Stored records
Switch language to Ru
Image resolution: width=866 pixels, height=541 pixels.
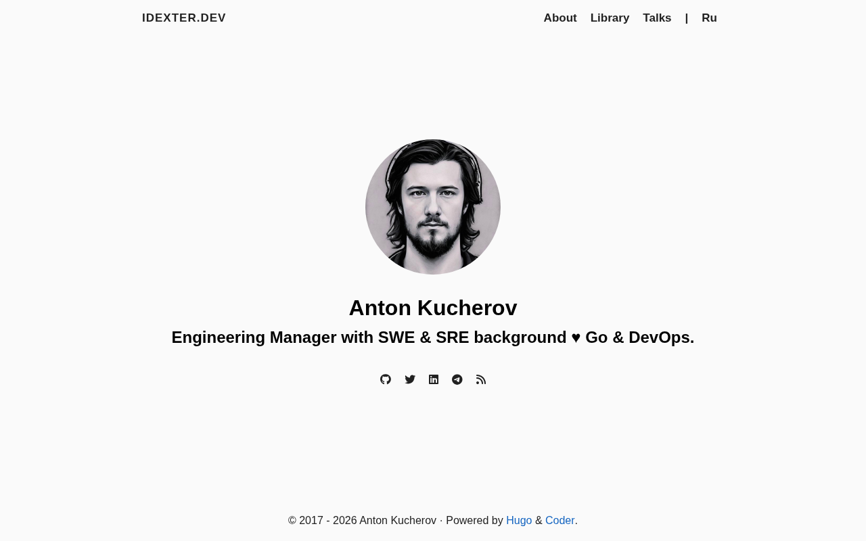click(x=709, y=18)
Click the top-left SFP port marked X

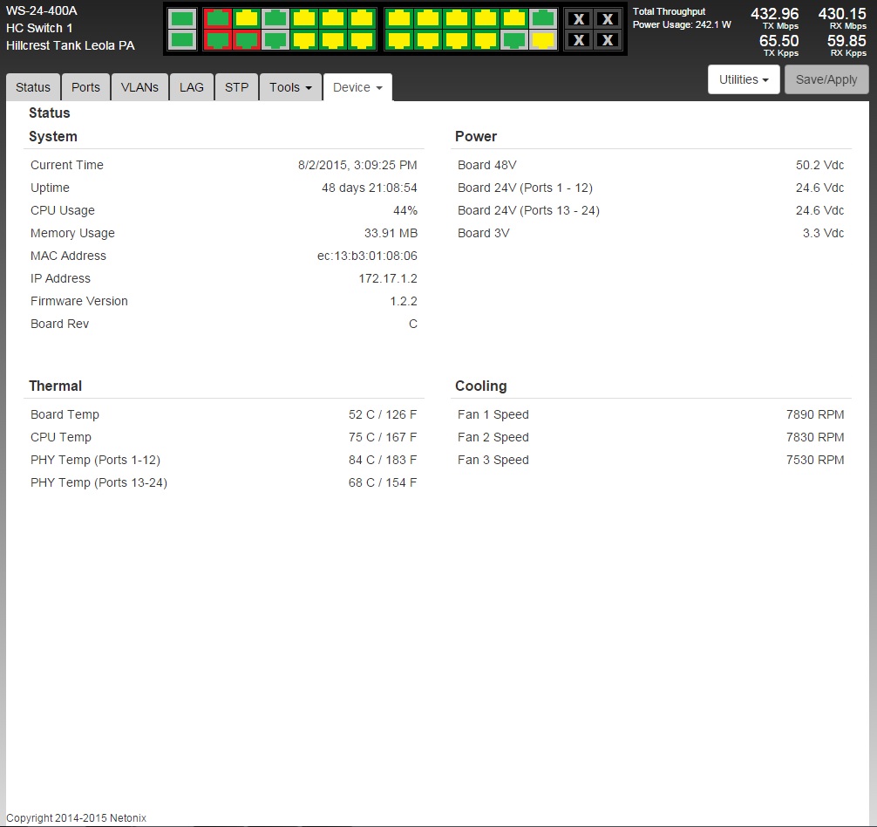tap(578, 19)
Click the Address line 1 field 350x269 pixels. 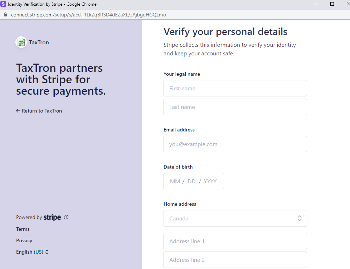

...

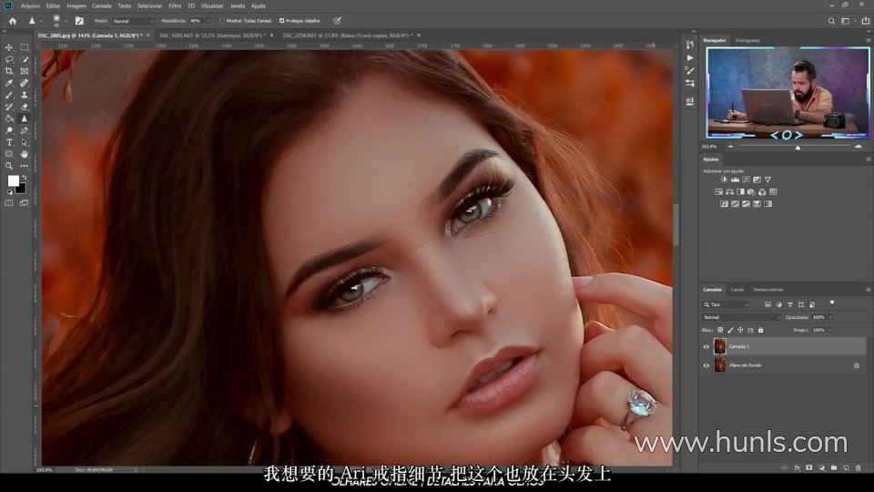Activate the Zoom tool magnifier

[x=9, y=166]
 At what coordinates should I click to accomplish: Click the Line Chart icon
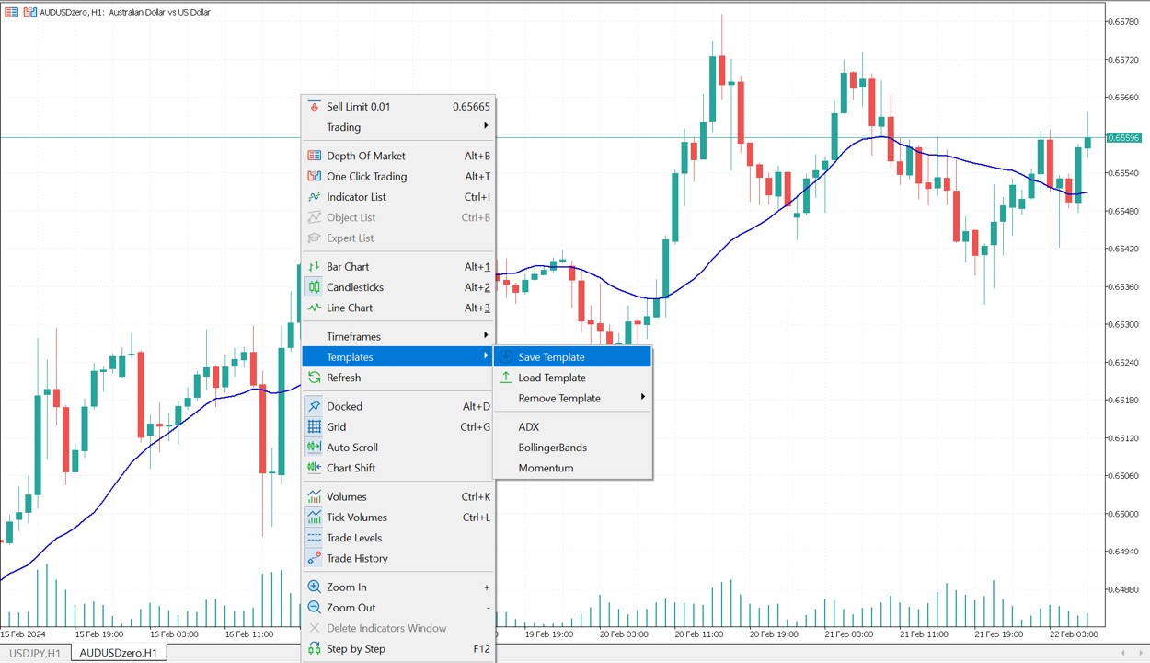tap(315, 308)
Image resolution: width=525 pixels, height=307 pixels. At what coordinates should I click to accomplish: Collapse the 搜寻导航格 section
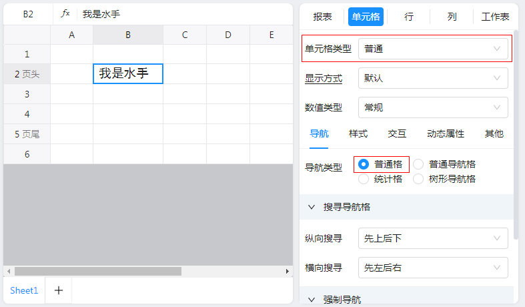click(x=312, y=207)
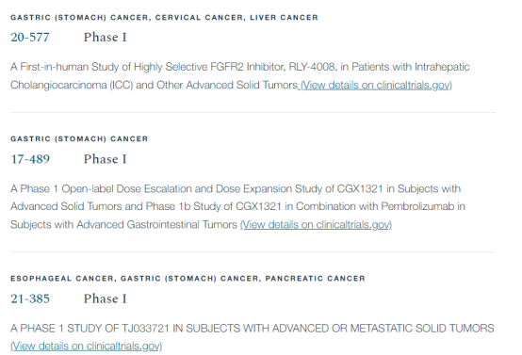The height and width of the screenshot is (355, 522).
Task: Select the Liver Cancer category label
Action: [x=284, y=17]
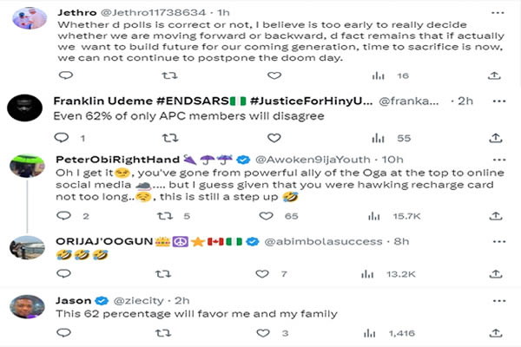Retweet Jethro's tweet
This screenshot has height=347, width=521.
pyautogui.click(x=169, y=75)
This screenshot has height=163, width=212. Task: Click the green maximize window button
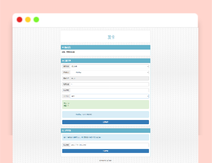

---

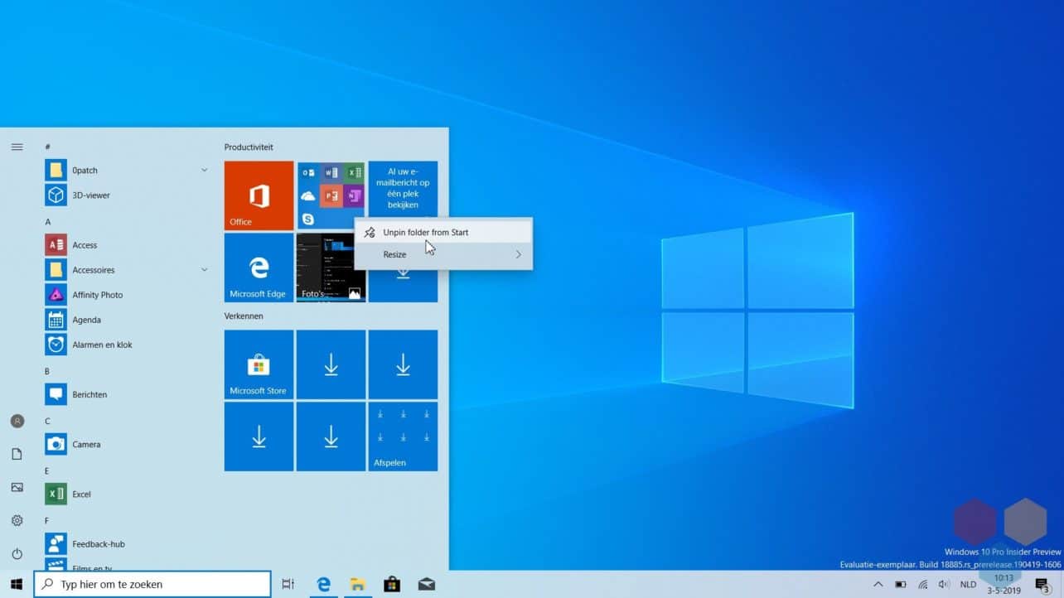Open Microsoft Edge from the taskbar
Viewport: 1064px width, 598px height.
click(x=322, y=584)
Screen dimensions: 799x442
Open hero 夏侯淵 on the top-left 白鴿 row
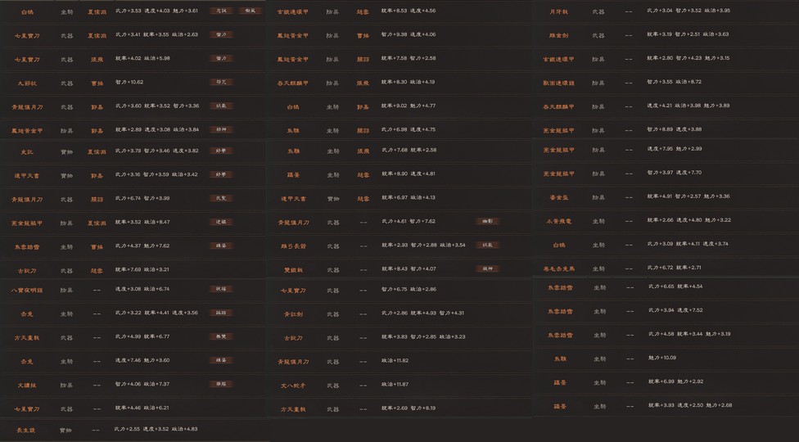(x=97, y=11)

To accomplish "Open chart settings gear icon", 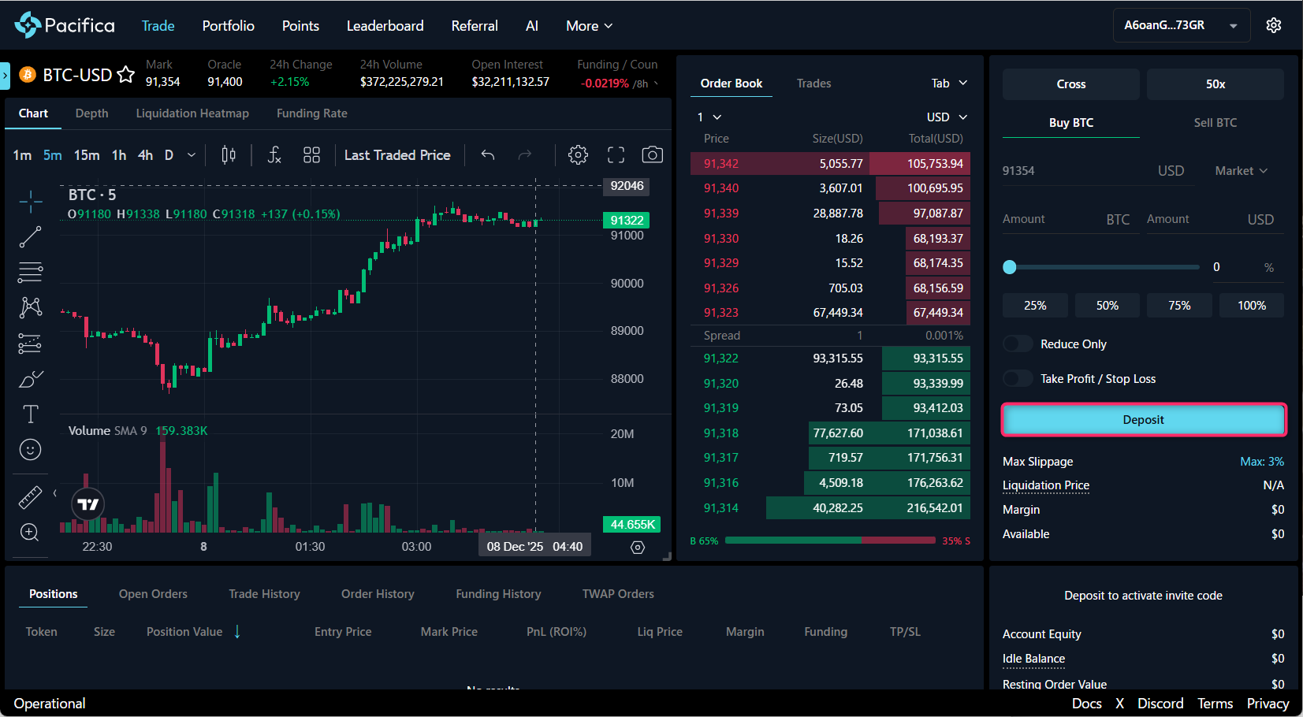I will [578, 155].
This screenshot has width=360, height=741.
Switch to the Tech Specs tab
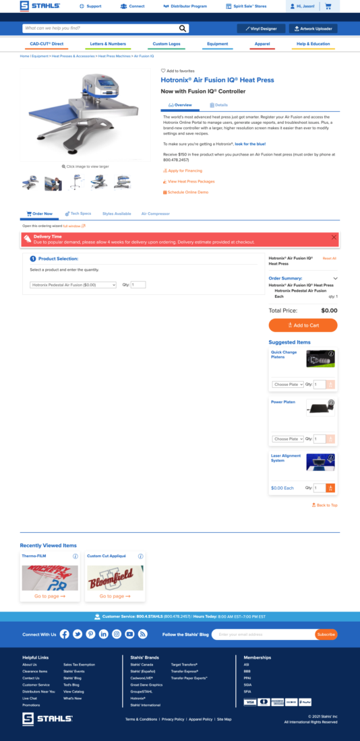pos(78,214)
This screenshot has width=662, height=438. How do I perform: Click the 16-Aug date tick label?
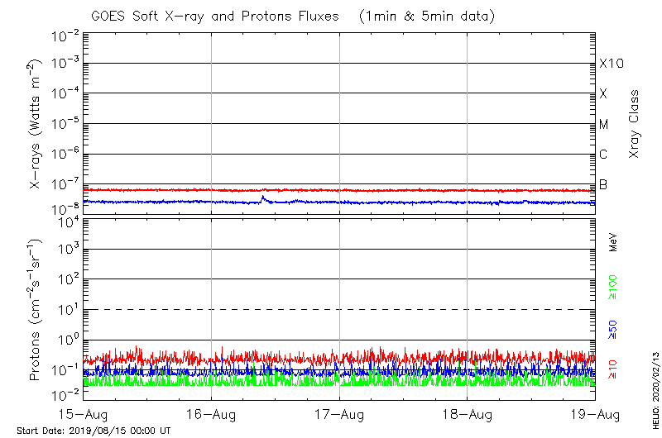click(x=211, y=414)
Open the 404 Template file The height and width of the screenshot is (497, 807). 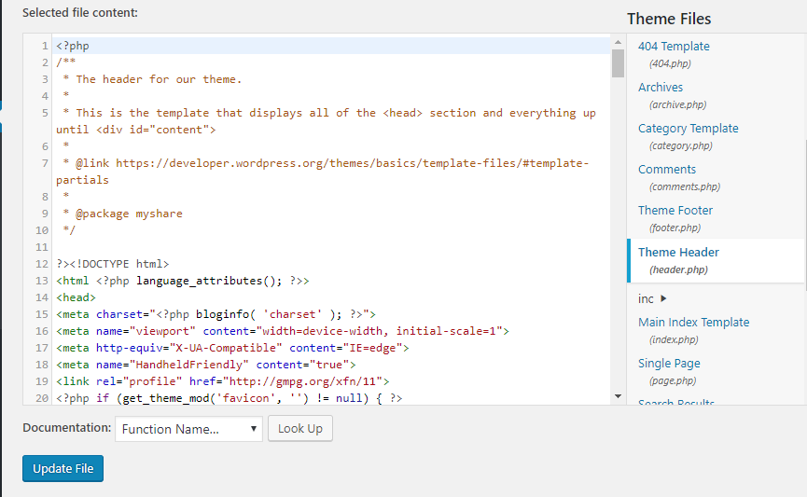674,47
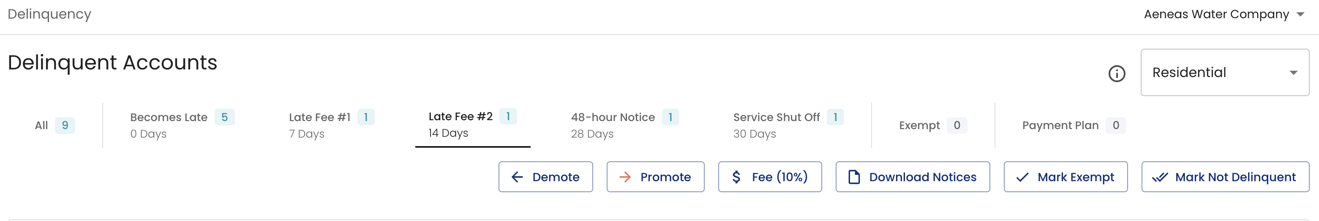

▸ **Task prompt**
Using the data above, set down each line from the line with "Switch language to Ru" to the line with "Click the Address" exactly, both ends included, and leave the pictures behind. Nothing else belongs.

▸ **Task result**
Switch language to Ru
Image resolution: width=866 pixels, height=541 pixels.
click(x=709, y=18)
Click the top-left SFP port marked X

tap(578, 19)
Click the Address line 1 field 350x269 pixels. 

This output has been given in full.